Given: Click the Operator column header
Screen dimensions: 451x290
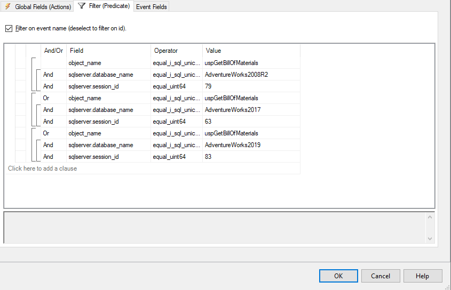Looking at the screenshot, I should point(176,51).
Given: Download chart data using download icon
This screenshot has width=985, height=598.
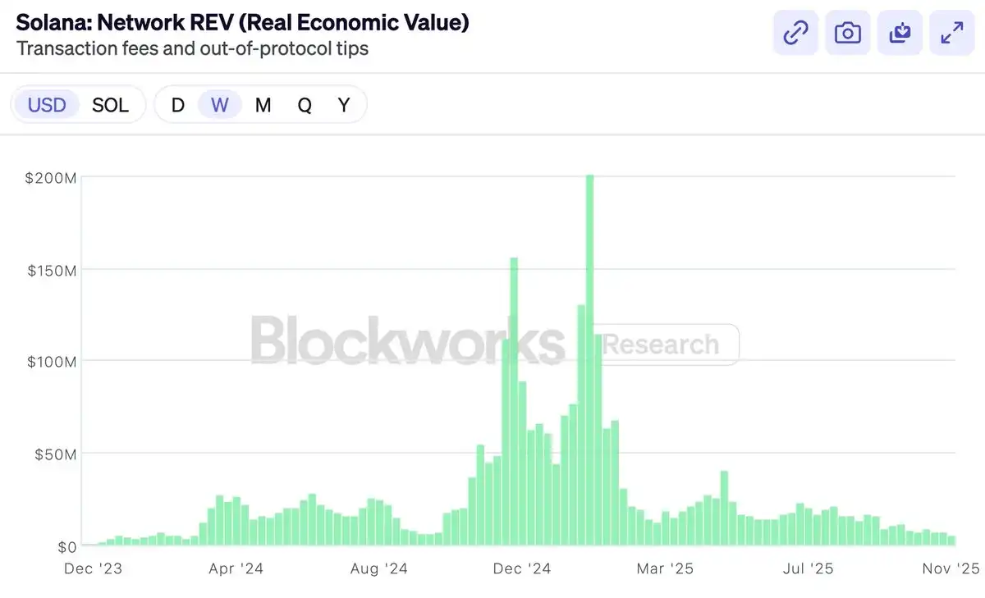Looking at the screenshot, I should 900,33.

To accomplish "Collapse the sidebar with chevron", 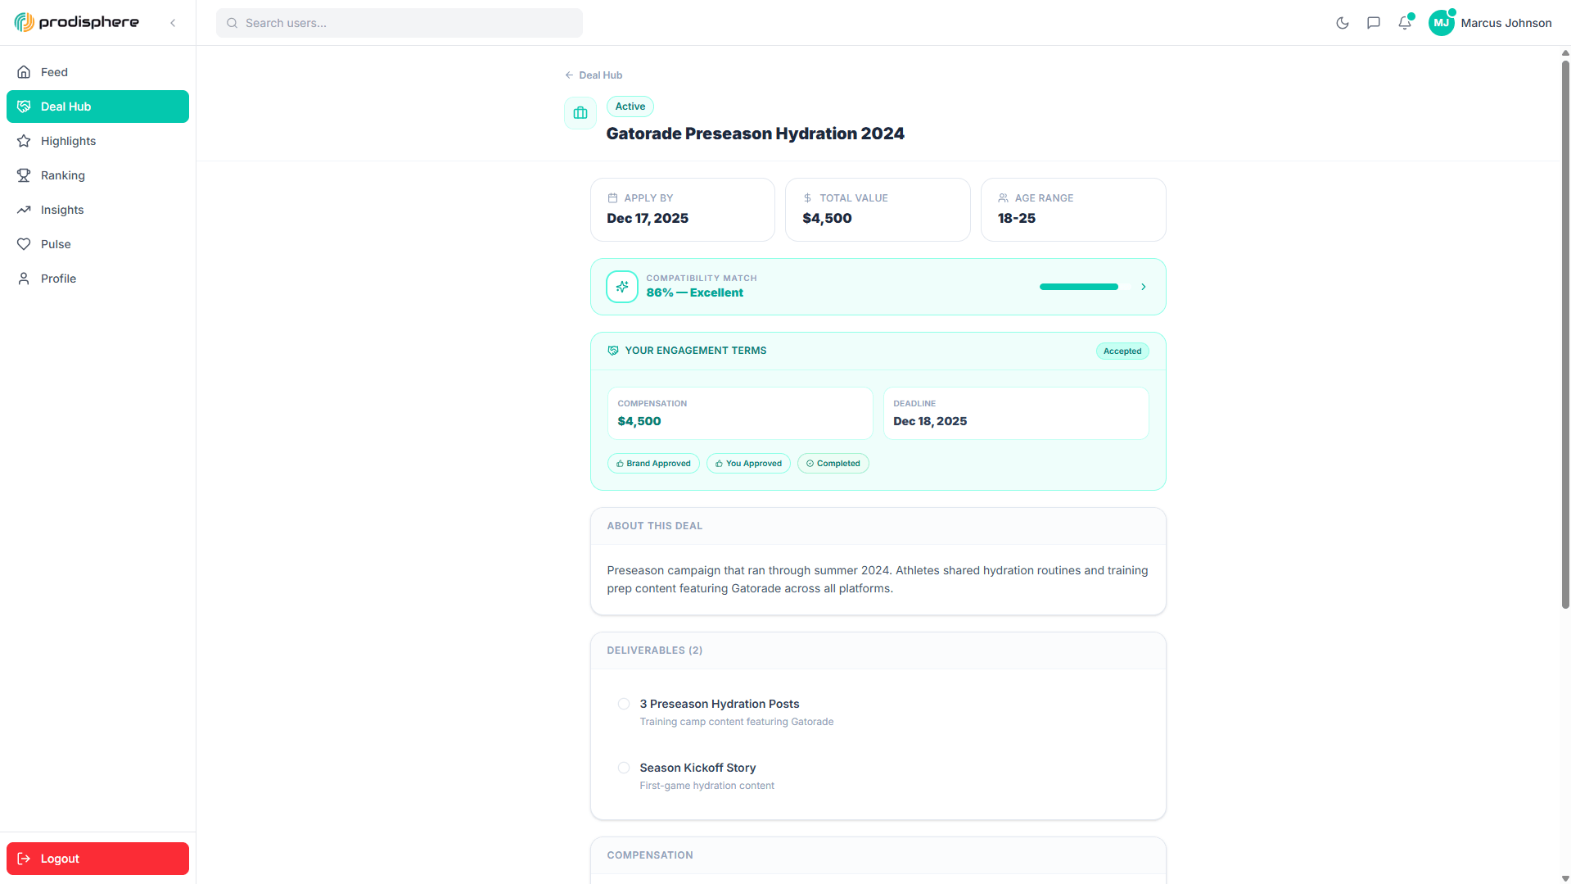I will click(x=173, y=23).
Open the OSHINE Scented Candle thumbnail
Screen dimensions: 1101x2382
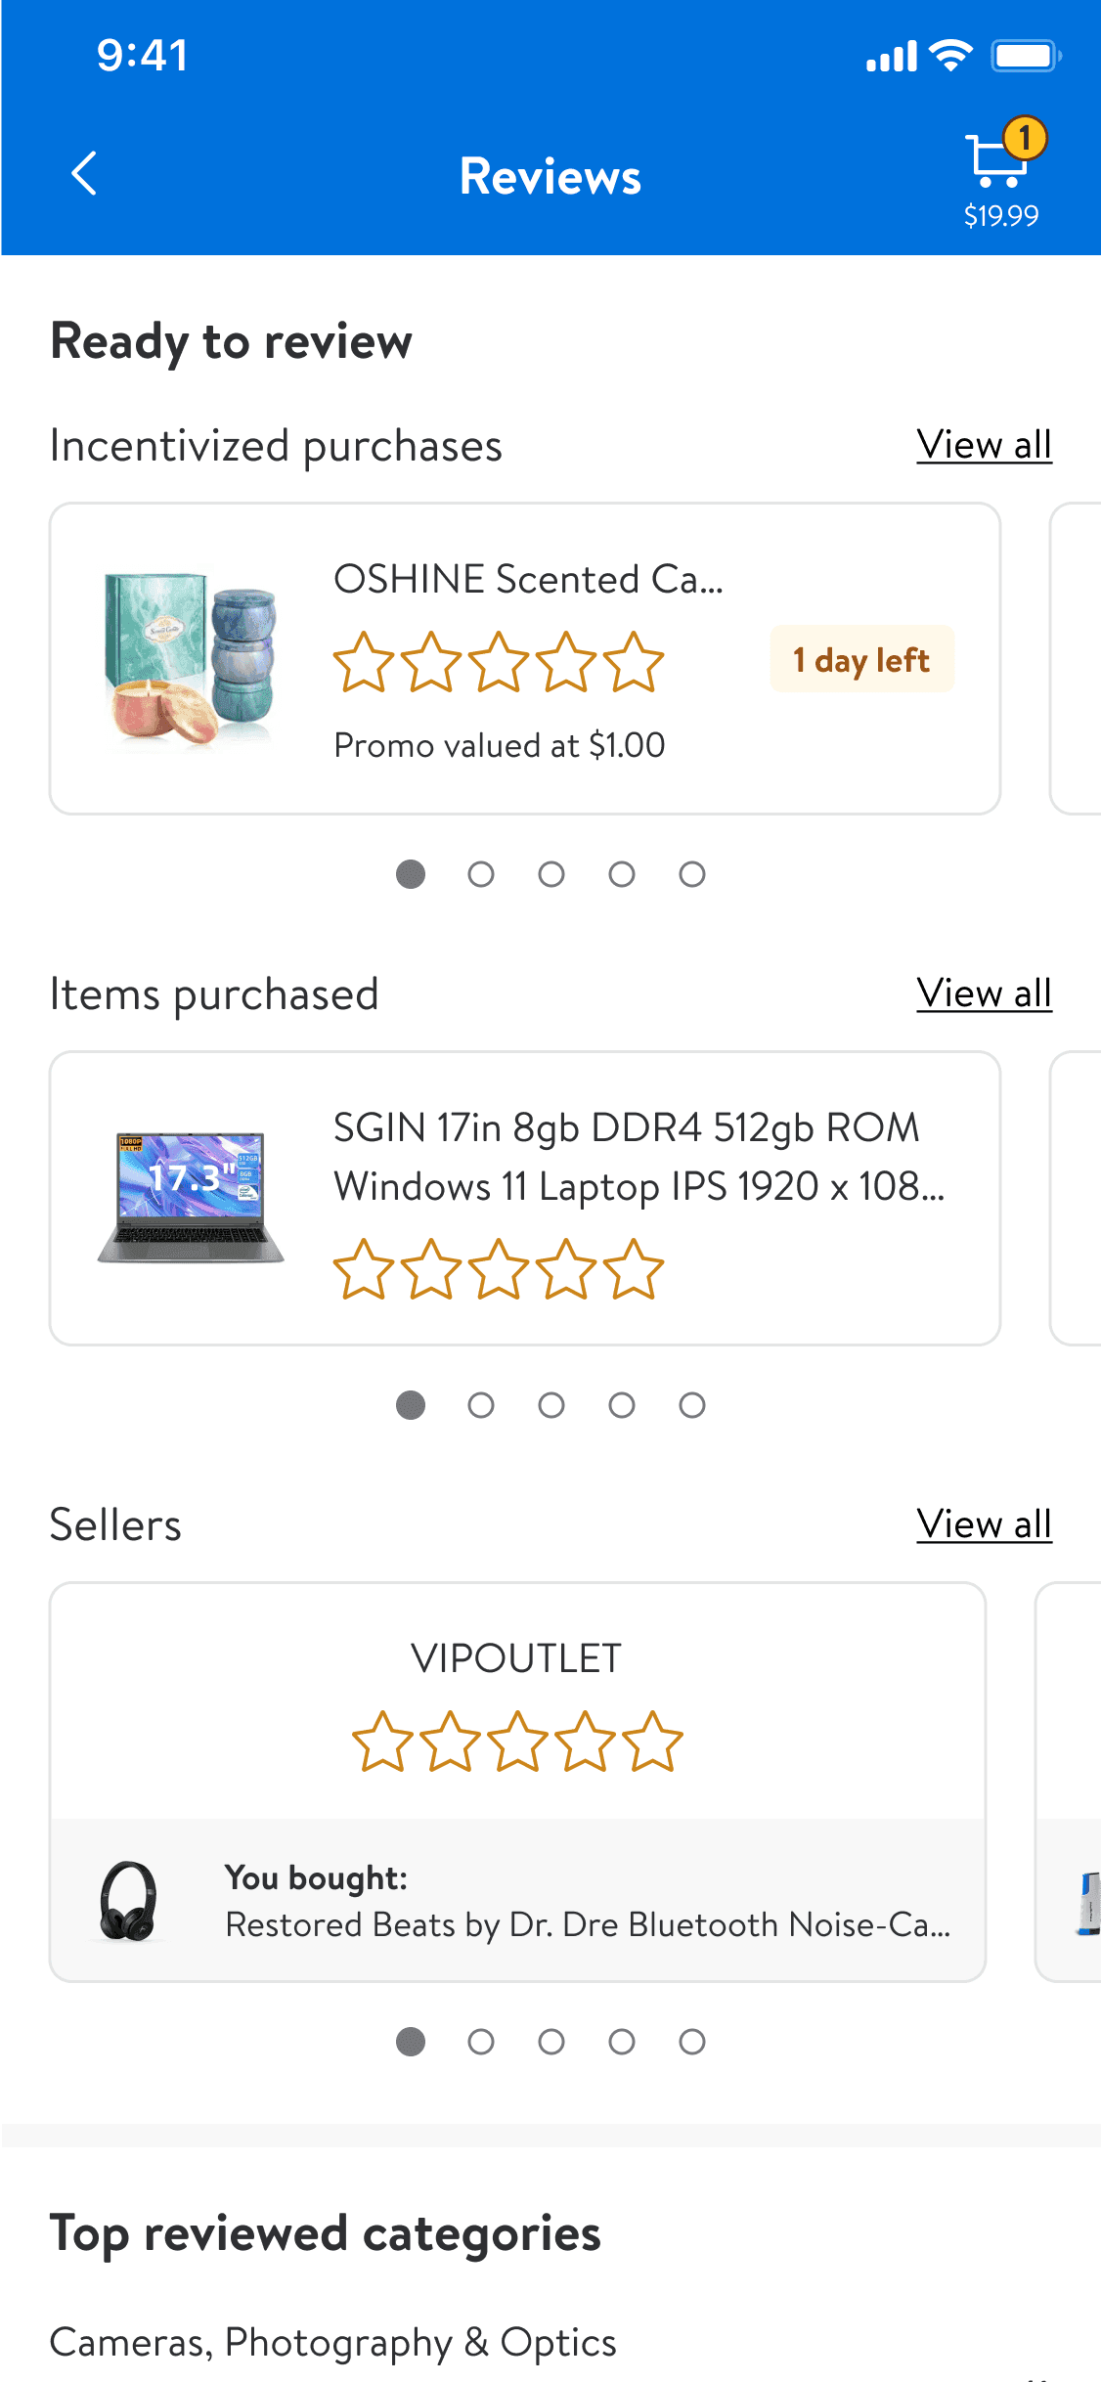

EXERCISE:
Search the preceding listing for "Given" and extract every line where it is found.

EXERCISE RESULT:
Given: Click the Operator column header
Given: Download chart data using download icon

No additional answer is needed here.